▸ SOURCE TEXT:
==================================================

It is no question of doctrine. There is a greater difference between the Presbyterian and Episcopalian creeds than between the latter and the Catholic. But in tracing sectarian animosities back to their source, you may always expect to crash up against vested interests. For instance, the great fact of the English Reformation was the confiscation of Church property. Afterward, a Protestant England submitted peaceably to the Inquisition; but when Mary proposed restitution of the abbey tenures—whoop! to your tents, O Israel! The noble army of prospective martyrs couldn’t conform to that heresy; and the stubborn Tudor had to back down. Again, Wesleyanism tapped the offertory of Episcopalianism, and thus earned the undying hatred of that Church—though in point of doctrine, the two are practically identical. But the prejudice of the Irish Protestant against the Irish Catholic has the basest origin of all.
The English and Scotch colonists drafted into Ulster by Elizabeth, James I, Cromwell, and William III, always evinced a tendency to become Irish in the second generation. The reason is plain. Devil-worship—the cult of fear—was the territorial religion of Ireland; and, in this bitter fellowship, native Catholic and acclimatised Protestant sank their small sectarian differences. The almighty and eternal Landlord, of course, was the Power who had to be placated by tribute and incense, approached on all fours, and glorified in the highest.
We don’t know much of the nonpolitical history of Ireland during the 18th century, and indeed there is not much to be known. An Irish Parliament, consisting solely of landlords and their nominees, legislated as men do when the personal equation is allowed to pass unchecked. Meanwhile the agent collected such rents as he could get, with an occasional charge of slugs thrown in gratis: and the finest peasantry in the world slaved, starved, lied, stole, attended the means of grace, got drunk as often as possible, married and gave in marriage, harnessed itself to the landlord’s carriage whenever that three-bottle divinity deigned an avatar, and hoarded up its pennies for the annual confiscation. Broadly speaking, it rendered unto Caesar the things that were Caesar’s, and unto God the things that were God’s—social-economic conditions being so arranged that Caesar’s title covered everything except an insignificant byproduct of atrophied souls.

==================================================

▸ EXTRACTED INFORMATION:
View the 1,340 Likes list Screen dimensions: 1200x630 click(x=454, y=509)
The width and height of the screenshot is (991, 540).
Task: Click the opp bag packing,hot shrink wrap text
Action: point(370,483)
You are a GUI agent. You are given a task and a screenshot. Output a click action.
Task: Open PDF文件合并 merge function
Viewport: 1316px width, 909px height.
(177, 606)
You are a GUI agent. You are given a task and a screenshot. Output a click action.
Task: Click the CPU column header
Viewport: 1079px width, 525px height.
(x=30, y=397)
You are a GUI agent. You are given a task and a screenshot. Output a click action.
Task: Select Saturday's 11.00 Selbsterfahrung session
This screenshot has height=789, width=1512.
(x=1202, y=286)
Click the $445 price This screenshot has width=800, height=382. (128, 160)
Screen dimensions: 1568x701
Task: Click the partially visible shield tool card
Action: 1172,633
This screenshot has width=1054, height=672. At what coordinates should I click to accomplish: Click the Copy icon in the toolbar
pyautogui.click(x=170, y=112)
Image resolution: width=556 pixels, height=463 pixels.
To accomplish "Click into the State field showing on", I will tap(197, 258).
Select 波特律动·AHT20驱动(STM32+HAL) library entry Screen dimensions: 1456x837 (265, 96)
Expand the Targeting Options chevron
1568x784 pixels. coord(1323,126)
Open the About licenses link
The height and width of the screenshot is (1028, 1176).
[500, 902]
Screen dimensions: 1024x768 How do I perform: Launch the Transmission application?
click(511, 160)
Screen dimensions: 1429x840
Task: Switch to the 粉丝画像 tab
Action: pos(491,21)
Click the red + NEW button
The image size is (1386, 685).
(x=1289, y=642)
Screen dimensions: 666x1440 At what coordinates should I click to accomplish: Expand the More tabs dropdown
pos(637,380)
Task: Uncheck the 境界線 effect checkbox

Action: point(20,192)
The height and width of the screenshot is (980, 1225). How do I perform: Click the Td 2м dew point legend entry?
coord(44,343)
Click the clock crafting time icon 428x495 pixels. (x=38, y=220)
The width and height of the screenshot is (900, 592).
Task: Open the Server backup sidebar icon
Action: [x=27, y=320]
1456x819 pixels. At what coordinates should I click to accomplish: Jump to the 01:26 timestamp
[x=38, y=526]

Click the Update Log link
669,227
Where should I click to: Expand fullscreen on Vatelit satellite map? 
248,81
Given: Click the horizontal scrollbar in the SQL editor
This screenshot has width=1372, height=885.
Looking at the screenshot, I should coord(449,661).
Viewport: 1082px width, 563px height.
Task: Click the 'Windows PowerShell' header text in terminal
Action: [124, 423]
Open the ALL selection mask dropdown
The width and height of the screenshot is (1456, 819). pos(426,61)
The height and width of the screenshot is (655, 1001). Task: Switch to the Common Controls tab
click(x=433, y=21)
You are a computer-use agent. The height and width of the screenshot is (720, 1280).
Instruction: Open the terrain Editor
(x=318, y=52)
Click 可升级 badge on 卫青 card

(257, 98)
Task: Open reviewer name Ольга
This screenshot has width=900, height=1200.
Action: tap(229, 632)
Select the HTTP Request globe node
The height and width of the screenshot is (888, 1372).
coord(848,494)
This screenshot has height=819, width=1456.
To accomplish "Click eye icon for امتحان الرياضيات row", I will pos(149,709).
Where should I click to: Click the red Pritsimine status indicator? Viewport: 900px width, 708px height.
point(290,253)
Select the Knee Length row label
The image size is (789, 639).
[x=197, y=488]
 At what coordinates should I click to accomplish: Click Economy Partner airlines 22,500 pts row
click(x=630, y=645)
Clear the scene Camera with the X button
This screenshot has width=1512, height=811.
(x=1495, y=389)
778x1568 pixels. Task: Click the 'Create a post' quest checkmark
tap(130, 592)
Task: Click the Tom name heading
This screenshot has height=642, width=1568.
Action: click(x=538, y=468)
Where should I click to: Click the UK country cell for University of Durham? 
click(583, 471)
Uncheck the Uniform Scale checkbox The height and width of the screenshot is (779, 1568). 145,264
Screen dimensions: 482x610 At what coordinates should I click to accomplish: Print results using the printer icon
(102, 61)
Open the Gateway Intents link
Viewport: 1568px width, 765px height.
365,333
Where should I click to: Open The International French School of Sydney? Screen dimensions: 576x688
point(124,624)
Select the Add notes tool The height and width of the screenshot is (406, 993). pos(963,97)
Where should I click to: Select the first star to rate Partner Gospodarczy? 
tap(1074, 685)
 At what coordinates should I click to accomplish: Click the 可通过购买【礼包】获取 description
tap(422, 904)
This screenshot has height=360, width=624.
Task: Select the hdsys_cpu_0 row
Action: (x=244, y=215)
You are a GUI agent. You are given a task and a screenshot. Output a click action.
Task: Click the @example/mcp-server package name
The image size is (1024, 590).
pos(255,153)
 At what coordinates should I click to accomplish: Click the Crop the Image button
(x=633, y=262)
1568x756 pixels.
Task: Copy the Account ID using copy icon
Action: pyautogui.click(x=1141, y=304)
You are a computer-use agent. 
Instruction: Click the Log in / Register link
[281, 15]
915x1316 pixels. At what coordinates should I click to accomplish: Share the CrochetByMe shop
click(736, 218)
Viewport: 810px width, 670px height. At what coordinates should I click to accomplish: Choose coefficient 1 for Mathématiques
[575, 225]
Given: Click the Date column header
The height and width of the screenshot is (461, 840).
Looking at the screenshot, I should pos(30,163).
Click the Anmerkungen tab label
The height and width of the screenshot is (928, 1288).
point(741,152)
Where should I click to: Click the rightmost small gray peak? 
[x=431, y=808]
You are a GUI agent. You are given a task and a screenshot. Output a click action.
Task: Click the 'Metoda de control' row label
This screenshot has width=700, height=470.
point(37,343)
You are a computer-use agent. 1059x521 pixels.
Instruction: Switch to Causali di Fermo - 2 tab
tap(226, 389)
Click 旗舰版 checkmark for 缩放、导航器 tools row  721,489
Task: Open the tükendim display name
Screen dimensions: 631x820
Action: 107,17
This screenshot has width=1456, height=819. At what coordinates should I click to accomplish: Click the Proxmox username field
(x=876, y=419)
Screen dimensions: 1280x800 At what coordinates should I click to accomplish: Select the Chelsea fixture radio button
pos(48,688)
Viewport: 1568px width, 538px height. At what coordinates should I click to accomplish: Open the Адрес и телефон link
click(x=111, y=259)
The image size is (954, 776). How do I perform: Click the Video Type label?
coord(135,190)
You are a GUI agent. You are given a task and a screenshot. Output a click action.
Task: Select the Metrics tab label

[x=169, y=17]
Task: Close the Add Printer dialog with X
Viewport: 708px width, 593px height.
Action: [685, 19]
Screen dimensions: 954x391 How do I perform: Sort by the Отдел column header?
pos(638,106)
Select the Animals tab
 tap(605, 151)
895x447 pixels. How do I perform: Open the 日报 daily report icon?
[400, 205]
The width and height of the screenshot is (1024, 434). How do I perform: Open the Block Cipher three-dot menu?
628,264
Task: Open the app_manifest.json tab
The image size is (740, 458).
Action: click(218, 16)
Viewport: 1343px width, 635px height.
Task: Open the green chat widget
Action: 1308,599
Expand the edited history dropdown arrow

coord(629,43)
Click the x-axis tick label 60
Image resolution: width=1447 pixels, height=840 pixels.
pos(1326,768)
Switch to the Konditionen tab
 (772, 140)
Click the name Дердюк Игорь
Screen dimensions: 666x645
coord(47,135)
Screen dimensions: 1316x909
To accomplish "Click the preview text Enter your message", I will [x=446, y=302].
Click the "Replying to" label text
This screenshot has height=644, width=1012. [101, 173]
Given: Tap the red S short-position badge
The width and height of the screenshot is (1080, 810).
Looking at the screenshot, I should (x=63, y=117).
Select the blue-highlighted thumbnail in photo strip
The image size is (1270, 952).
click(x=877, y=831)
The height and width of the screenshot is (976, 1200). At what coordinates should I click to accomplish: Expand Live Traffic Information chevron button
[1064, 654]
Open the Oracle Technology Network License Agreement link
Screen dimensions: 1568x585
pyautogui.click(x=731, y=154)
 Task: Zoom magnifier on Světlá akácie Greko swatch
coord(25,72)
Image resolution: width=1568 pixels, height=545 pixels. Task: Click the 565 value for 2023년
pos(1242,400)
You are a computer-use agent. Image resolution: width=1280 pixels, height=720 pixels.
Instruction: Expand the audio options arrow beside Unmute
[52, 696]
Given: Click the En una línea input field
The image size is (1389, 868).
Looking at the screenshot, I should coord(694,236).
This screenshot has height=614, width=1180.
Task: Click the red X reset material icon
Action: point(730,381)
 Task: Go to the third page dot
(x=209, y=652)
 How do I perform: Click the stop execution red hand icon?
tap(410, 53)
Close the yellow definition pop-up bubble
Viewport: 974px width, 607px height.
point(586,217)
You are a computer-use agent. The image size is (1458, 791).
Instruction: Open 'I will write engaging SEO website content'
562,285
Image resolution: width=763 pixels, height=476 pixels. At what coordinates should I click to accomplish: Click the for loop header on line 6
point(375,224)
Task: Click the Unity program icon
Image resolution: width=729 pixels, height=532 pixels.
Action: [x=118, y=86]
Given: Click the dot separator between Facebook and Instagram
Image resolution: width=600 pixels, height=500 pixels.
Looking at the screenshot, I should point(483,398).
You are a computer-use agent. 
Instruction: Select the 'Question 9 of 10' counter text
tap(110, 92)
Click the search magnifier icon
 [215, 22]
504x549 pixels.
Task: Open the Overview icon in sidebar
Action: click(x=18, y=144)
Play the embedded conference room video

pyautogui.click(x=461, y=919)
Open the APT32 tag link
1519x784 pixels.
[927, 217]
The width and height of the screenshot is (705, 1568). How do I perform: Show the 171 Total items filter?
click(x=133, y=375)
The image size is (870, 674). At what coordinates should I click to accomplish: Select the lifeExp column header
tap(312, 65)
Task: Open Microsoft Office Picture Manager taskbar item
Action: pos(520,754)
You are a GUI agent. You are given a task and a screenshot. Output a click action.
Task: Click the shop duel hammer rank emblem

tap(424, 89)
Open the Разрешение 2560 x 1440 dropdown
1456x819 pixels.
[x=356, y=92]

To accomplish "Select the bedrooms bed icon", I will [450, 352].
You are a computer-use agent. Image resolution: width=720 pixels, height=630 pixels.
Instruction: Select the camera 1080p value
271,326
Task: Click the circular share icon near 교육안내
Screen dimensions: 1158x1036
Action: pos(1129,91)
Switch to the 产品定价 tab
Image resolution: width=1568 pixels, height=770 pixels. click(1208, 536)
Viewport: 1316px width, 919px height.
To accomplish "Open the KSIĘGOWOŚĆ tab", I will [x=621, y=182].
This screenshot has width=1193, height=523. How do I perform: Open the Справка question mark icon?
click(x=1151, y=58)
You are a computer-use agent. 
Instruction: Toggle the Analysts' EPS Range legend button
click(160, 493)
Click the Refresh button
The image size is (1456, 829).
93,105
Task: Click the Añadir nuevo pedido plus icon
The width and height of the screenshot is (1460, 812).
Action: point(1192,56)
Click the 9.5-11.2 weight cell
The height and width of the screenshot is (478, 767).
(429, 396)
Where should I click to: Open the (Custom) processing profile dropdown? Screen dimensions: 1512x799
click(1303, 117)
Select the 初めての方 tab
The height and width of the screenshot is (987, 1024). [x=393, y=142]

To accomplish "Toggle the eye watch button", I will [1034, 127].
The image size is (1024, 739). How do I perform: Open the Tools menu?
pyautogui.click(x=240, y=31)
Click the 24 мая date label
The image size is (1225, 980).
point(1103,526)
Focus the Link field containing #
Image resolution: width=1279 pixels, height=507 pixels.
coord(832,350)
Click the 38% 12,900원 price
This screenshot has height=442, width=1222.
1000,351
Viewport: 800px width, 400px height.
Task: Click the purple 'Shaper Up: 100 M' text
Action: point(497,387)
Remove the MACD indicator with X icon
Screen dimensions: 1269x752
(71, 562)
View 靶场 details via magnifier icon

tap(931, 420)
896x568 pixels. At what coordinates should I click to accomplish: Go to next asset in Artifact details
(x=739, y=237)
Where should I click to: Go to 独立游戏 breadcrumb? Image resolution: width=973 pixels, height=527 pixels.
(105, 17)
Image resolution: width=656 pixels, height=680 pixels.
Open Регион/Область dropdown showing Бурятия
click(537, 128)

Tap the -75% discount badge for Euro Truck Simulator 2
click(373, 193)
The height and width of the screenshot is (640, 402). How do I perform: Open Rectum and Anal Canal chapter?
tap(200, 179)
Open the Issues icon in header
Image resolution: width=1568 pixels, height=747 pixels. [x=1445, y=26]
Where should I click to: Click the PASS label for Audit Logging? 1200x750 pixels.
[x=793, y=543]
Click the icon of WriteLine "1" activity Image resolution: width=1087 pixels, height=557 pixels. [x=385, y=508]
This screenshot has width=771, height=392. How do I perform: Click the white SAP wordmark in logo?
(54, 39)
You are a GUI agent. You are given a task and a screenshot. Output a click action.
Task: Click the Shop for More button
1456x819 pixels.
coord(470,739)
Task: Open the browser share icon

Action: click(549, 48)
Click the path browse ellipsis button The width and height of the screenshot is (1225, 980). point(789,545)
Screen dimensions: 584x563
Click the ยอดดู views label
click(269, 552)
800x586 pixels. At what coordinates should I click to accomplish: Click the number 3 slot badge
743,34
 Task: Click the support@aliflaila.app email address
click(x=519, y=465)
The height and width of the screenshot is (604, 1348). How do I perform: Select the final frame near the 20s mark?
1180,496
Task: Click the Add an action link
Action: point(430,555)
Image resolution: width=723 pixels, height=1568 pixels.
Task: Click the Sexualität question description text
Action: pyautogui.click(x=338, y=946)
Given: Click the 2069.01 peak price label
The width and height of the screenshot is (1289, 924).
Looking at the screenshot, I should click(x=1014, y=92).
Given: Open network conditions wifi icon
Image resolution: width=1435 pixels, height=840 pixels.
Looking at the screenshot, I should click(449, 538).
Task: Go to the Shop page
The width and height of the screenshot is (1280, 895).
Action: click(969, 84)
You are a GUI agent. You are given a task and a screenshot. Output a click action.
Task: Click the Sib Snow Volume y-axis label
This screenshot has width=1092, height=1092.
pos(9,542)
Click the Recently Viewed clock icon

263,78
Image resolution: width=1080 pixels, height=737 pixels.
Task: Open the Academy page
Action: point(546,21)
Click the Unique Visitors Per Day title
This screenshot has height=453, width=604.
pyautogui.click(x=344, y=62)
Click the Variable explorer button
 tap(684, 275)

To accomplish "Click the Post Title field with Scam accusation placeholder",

==================================================

▸ THINGS TO DO:
1 - In the passage on Ireland, do the following statements agree with the text? For each of (a), (b), and (c), answer yes or no and quote the words that decide it.
(a) The Presbyterian and Episcopalian creeds differ more from each other than the Episcopalian creed differs from the Catholic.
(b) Tenants had their own representatives in the Irish Parliament.
(c) Wesleyanism and Episcopalianism are sharply divided on doctrine.
2 - Output the part of the passage on Ireland between "The English and" and "in the highest.", inclusive.

▸ SOLUTIONS IN ORDER:
1 -
(a) Yes: "There is a greater difference between the Presbyterian and Episcopalian creeds than between the latter and the Catholic."
(b) No: "An Irish Parliament, consisting solely of landlords and their nominees"
(c) No: "in point of doctrine, the two are practically identical"

2 -
The English and Scotch colonists drafted into Ulster by Elizabeth, James I, Cromwell, and William III, always evinced a tendency to become Irish in the second generation. The reason is plain. Devil-worship—the cult of fear—was the territorial religion of Ireland; and, in this bitter fellowship, native Catholic and acclimatised Protestant sank their small sectarian differences. The almighty and eternal Landlord, of course, was the Power who had to be placated by tribute and incense, approached on all fours, and glorified in the highest.